### ELENCO ESERCIZI
a. Stabilisci se le affermazioni seguenti concordano con il brano sulle trasformazioni proiettive e, per ciascuna, rispondi sì o no citando fedelmente le parole decisive del brano. (i) Le isometrie comprendono traslazioni, rotazioni e riflessioni. (ii) Nello spazio proiettivo la retta all'infinito ha un ruolo speciale. (iii) Nel piano cartesiano la retta all'infinito resterebbe fuori dalla nostra visuale.
b. Prolunga il brano sulle trasformazioni proiettive a partire dall'ultima frase riportata.

### TESTO FORNITO
Ecco come si fa. Bisogna solo tenere a mente che, così come nel piano cartesiano nessuno ci vieta di utilizzare nuove incognite x',y' che siano legate a quelle vecchie da opportune trasformazioni, lo stesso vale nel proiettivo. A seconda dell'ambito possono essere usate trasformazioni differenti come le traslazioni, le rotazioni, le isometrie (= traslazioni+rotazioni+riflessioni) eccetera, nel caso più generale si parla di trasformazioni affini per lo spazio euclideo e trasformazioni proiettive nello spazio proiettivo. Queste ultime ci consentono di trasformare qualunque retta nella retta speciale che rappresenta l'infinito del piano cartesiano, dato che effettivamente questa retta è speciale solo in ambito euclideo, mentre in quello proiettivo di speciale non ha nulla (così come le incognite x e y sono sostanzialmente interscambiabili, lo stesso vale per X, Y e T). Partiamo dunque da una rappresentazione della circonferenza unitaria e della retta all'infinito T=0:



Questa situazione è sostanzialmente la stessa sia che la vediamo nel piano euclideo, sia nel proiettivo, l'unica discriminante è che la retta all'infinito sarebbe fuori dalla nostra visuale nel piano cartesiano.

### DATI ARCHIVIATI

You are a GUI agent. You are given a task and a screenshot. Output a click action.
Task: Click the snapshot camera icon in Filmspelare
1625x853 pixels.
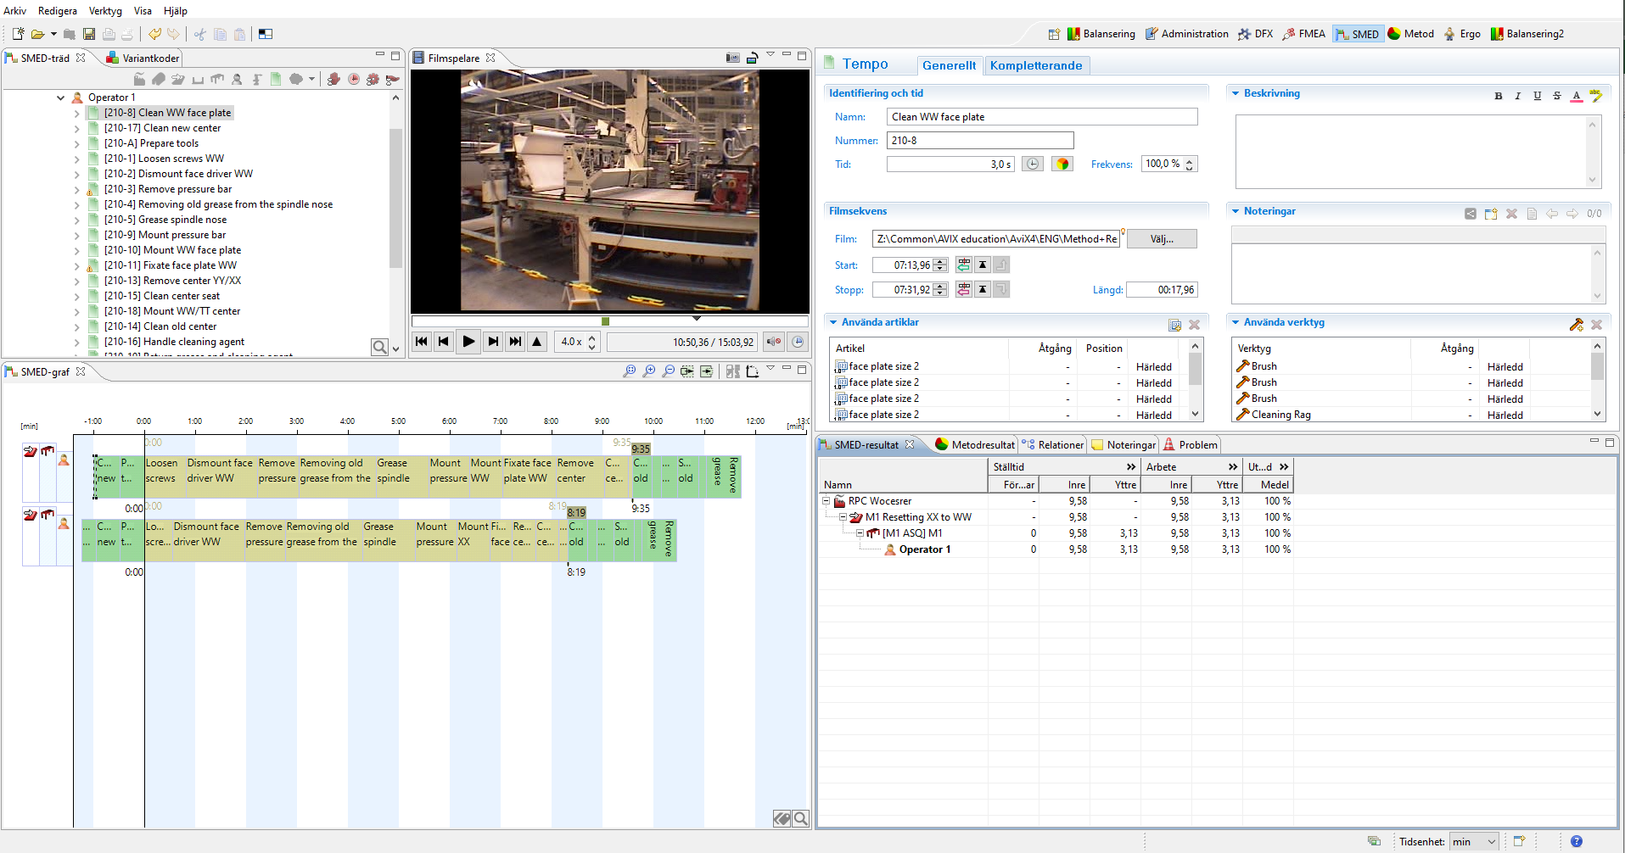pyautogui.click(x=732, y=58)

### ELENCO SOLUZIONI
a.
(i) Sì: «le isometrie (= traslazioni+rotazioni+riflessioni)».
(ii) No: «in quello proiettivo di speciale non ha nulla».
(iii) Sì: «la retta all'infinito sarebbe fuori dalla nostra visuale nel piano cartesiano».

b.
Se ora spostiamo la retta all'infinito fino a farla coincidere con la retta y=1 (Y=T in coordinate omogenee) otteniamo, nel piano proiettivo, questo:



che corrisponde nel piano cartesiano a questa curva:



...una parabola!

Spostiamo ancora la retta all'infinito e facciamola coincidere con l'asse delle x:



la corrispondente situazione in R2 è questa:



...toh, un'iperbole!

Ovviamente mi sono guardato bene dal riportare i passaggi algebrici che giustificano le figure qui sopra, ma intuitivamente il concetto è molto semplice: la linea rossa è l'infinito e la blu la curva, ogni punto di contatto fra le due rappresenta nient'altro che un punto all'infinito della conica. Come promesso siamo giunti a toccare l'infinito (geometrico) e siamo andati pure oltre!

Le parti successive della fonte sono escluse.